Under fire

New lawsuit puts Nasty Gal in the hot seat

A former employee claims that the female-led clothing company is a nasty place to work for pregnant women in need of maternity leave

Sophia Amoruso, founder of Nasty Gal. Monica Almeida/The New York Times

The trendsetting clothing site Nasty Gal is in the spotlight this week over a scathing new lawsuit claiming that the company is “a horrible place to work for professional women who become pregnant.” An ex-employee alleges that the company fired her, along with three other pregnant women and a man who was about to take paternity leave, Jezebel reported. The company denies the allegations, calling them “defamatory and taken completely out of context.”

According to Aimee Concepcion, when she told her supervisors she was expecting a baby, they told her the company wasn’t required to allow her to take maternity leave with health insurance coverage, because at the time of her due-date, she would have only been employed at Nasty Gal for nine months. California’s pregnancy and parental leave laws specify that an employee must be employed for at least 12 months to qualify for maternity leave, but the suit alleges that the company failed to inform Concepcion of the California Family Rights Act (CFRA), an act that guarantees leave for employees covered by company health insurance, regardless of how long they’ve been employed.

Concepcion, 37, was allegedly laid off abruptly, though not for performance-related issues. According to the lawsuit, Concepcion had been recruited away from her job at Urban Outfitters to launch Nasty Girl’s new home section and received “high marks” on performance reviews during her time with the company. The suit alleges that the Nasty Gal included Concepcion in a wave of layoffs in the P.R. and tech departments because she was pregnant and needed to take leave.

The lawsuit states: “Despite Plaintiff’s excellent performance, Plaintiff’s employment with Nasty Gal was doomed from the minute she found out she was pregnant. Unfortunately for Plaintiff and a number of coworkers, Nasty Gal has shown itself to be a horrible place to work for professional women who become pregnant and where discrimination runs rampant … Instead of providing such mandated leave and reinstatement, Nasty Gal terminates pregnant employees so that it does not have to deal with what it perceives to be as the inconveniences of dealing with pregnant employees (including providing them with maternity leave).”

As for the other plaintiffs mentioned in the lawsuit, one pregnant employee reportedly learned she was being fired moments before attending a baby shower her coworkers were about to throw for her. Another employee was allegedly terminated due to “restructuring” just before taking maternity leave, and later found out that Nasty Gal had hired two male employees to take over her job duties. But even men don’t seem to be spared the threat of pregnancy-related job loss. A male employee, according to the lawsuit, was also terminated around the same time in August 2014, just a couple months before he was scheduled to take paternity leave.

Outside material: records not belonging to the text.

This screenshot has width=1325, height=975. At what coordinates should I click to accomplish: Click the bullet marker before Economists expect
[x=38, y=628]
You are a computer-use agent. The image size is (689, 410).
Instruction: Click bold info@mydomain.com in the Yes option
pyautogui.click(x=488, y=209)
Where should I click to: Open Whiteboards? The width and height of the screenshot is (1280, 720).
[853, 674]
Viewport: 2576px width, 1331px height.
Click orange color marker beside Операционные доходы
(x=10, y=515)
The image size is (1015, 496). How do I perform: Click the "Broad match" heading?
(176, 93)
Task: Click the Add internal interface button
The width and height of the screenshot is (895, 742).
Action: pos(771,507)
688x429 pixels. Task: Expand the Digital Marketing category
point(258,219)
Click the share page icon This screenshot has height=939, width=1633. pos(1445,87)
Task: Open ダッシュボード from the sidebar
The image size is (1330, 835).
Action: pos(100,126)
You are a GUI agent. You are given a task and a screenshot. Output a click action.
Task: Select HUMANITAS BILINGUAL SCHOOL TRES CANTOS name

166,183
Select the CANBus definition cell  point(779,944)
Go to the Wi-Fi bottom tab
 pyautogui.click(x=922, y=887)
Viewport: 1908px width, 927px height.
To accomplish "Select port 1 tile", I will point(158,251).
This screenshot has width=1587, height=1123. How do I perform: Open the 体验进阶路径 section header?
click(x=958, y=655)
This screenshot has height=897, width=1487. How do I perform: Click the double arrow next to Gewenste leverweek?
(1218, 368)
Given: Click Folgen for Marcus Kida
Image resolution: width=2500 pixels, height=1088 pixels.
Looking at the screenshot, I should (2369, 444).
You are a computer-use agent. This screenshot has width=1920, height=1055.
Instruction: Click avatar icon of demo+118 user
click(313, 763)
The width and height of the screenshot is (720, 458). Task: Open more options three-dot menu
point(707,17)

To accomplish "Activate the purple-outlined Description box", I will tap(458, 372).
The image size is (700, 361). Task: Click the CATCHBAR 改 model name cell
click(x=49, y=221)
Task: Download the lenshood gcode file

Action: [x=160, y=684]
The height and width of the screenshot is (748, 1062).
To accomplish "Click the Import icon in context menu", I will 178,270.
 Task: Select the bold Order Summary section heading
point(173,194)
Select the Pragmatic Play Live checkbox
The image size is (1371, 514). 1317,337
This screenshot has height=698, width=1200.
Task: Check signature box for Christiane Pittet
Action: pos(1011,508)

In a statement provided to Women in the World, a Nasty Gal spokesperson said, “The accusations made in the lawsuits are false, defamatory and taken completely out of context. The layoffs in question were part of a larger restructuring of departments we completed over nine months ago. The lawsuits are frivolous and without merit.”

The claims made against executives at Nasty Gal don’t reflect the ethos of the Nasty Gal brand, which is based on the idea of the business savvy, “badass,” independent woman. But a series of less-than-heartening reviews on the anonymous site Glassdoor list a slew of “cons” including internal issues, top-heavy management and poor communication. The “pros” are disproportionately fewer, and include “snacks,” “dogs at work,” and “great parties.”

Nasty Gal was founded in 2008 by Sophia Amoruso. Amoruso, whose best-selling book #GirlBoss has become an entrepreneurial inspiration for young women looking to launch and grow their own businesses, stepped down as CEO of the company earlier this year, according to TechCrunch. At the time, she told Re/code that she would be staying with Nasty Gal and overseeing the operations of its creative and brand marketing teams on a daily basis as the company’s executive chairman. Sheree Waterson, who had been the company’s president, succeeded Amoruso as CEO.